## EXERCISE DIRECTIONS
Copy all records verbatim.

(Beginning of RECORDED DATA)

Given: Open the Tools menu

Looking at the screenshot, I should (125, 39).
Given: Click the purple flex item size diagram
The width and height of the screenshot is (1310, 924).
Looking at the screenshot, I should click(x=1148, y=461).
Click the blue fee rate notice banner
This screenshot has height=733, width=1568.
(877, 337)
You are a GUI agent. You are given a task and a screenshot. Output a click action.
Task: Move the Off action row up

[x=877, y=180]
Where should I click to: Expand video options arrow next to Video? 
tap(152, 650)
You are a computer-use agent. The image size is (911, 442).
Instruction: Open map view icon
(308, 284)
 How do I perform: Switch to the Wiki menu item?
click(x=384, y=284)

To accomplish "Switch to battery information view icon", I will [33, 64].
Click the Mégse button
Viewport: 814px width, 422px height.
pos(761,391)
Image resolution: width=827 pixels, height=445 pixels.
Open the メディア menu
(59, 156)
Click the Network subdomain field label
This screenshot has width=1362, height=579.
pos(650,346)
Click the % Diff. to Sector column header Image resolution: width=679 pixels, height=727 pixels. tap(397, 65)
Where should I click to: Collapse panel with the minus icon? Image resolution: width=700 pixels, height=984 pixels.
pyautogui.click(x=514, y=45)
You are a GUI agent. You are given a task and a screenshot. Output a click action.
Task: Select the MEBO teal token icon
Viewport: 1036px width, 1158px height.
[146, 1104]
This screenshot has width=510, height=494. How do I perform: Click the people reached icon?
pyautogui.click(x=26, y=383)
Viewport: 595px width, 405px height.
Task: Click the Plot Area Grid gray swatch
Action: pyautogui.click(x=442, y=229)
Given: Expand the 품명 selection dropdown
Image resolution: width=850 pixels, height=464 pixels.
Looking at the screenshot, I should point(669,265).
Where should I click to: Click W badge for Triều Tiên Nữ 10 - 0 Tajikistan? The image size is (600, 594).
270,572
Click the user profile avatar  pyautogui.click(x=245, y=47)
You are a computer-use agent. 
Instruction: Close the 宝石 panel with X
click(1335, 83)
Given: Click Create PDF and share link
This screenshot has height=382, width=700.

(End of RECORDED DATA)

## SOLUTION
Given: Open the Tools menu

Looking at the screenshot, I should (125, 39).
Given: Click the purple flex item size diagram
The width and height of the screenshot is (1310, 924).
Looking at the screenshot, I should click(x=1148, y=461).
Click the blue fee rate notice banner
This screenshot has height=733, width=1568.
(877, 337)
You are a GUI agent. You are given a task and a screenshot. Output a click action.
Task: Move the Off action row up

[x=877, y=180]
Where should I click to: Expand video options arrow next to Video? 
tap(152, 650)
You are a computer-use agent. The image size is (911, 442).
Instruction: Open map view icon
(308, 284)
 How do I perform: Switch to the Wiki menu item?
click(x=384, y=284)

To accomplish "Switch to battery information view icon", I will [33, 64].
Click the Mégse button
Viewport: 814px width, 422px height.
pos(761,391)
Image resolution: width=827 pixels, height=445 pixels.
Open the メディア menu
(59, 156)
Click the Network subdomain field label
This screenshot has width=1362, height=579.
pos(650,346)
Click the % Diff. to Sector column header Image resolution: width=679 pixels, height=727 pixels. tap(397, 65)
Where should I click to: Collapse panel with the minus icon? Image resolution: width=700 pixels, height=984 pixels.
pyautogui.click(x=514, y=45)
You are a GUI agent. You are given a task and a screenshot. Output a click action.
Task: Select the MEBO teal token icon
Viewport: 1036px width, 1158px height.
[146, 1104]
This screenshot has width=510, height=494. How do I perform: Click the people reached icon?
pyautogui.click(x=26, y=383)
Viewport: 595px width, 405px height.
Task: Click the Plot Area Grid gray swatch
Action: pyautogui.click(x=442, y=229)
Given: Expand the 품명 selection dropdown
Image resolution: width=850 pixels, height=464 pixels.
Looking at the screenshot, I should point(669,265).
Where should I click to: Click W badge for Triều Tiên Nữ 10 - 0 Tajikistan? The image size is (600, 594).
270,572
Click the user profile avatar  pyautogui.click(x=245, y=47)
You are a computer-use agent. 
Instruction: Close the 宝石 panel with X
click(1335, 83)
Given: Click Create PDF and share link
This screenshot has height=382, width=700.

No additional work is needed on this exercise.